## BEGIN Source material

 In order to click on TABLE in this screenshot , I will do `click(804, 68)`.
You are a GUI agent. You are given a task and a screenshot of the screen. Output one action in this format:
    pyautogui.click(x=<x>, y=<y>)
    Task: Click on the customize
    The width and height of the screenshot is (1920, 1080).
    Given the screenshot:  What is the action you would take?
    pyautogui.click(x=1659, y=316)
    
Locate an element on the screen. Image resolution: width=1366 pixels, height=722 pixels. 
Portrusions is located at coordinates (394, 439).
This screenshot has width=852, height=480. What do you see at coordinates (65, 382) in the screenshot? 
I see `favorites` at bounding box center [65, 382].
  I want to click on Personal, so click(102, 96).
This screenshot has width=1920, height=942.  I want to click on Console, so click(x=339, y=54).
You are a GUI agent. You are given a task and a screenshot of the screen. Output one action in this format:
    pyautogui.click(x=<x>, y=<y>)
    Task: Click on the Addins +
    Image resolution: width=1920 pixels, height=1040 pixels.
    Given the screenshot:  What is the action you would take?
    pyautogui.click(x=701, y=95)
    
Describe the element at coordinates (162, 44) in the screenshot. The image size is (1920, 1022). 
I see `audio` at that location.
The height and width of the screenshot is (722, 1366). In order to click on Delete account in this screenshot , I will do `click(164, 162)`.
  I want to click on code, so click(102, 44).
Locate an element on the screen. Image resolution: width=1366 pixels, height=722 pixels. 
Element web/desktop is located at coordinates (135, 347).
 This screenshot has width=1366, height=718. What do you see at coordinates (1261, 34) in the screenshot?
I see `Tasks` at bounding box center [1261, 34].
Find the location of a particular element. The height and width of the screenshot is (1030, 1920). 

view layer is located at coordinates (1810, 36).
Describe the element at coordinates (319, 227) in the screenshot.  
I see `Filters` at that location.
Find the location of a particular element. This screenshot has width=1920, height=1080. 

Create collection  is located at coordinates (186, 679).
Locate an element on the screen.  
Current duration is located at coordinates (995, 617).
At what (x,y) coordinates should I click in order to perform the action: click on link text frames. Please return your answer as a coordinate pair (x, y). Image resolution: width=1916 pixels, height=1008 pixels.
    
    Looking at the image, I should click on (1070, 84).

## END Source material

Copy all of the data records above verbatim.

 In order to click on TABLE in this screenshot , I will do `click(804, 68)`.
You are a GUI agent. You are given a task and a screenshot of the screen. Output one action in this format:
    pyautogui.click(x=<x>, y=<y>)
    Task: Click on the customize
    The width and height of the screenshot is (1920, 1080).
    Given the screenshot:  What is the action you would take?
    pyautogui.click(x=1659, y=316)
    
Locate an element on the screen. Image resolution: width=1366 pixels, height=722 pixels. 
Portrusions is located at coordinates (394, 439).
This screenshot has width=852, height=480. What do you see at coordinates (65, 382) in the screenshot? 
I see `favorites` at bounding box center [65, 382].
  I want to click on Personal, so click(102, 96).
This screenshot has width=1920, height=942.  I want to click on Console, so click(x=339, y=54).
You are a GUI agent. You are given a task and a screenshot of the screen. Output one action in this format:
    pyautogui.click(x=<x>, y=<y>)
    Task: Click on the Addins +
    Image resolution: width=1920 pixels, height=1040 pixels.
    Given the screenshot:  What is the action you would take?
    pyautogui.click(x=701, y=95)
    
Describe the element at coordinates (162, 44) in the screenshot. The image size is (1920, 1022). 
I see `audio` at that location.
The height and width of the screenshot is (722, 1366). In order to click on Delete account in this screenshot , I will do `click(164, 162)`.
  I want to click on code, so click(102, 44).
Locate an element on the screen. Image resolution: width=1366 pixels, height=722 pixels. 
Element web/desktop is located at coordinates (135, 347).
 This screenshot has width=1366, height=718. What do you see at coordinates (1261, 34) in the screenshot?
I see `Tasks` at bounding box center [1261, 34].
Find the location of a particular element. The height and width of the screenshot is (1030, 1920). 

view layer is located at coordinates (1810, 36).
Describe the element at coordinates (319, 227) in the screenshot.  
I see `Filters` at that location.
Find the location of a particular element. This screenshot has width=1920, height=1080. 

Create collection  is located at coordinates (186, 679).
Locate an element on the screen.  
Current duration is located at coordinates (995, 617).
At what (x,y) coordinates should I click in order to perform the action: click on link text frames. Please return your answer as a coordinate pair (x, y). Image resolution: width=1916 pixels, height=1008 pixels.
    
    Looking at the image, I should click on (1070, 84).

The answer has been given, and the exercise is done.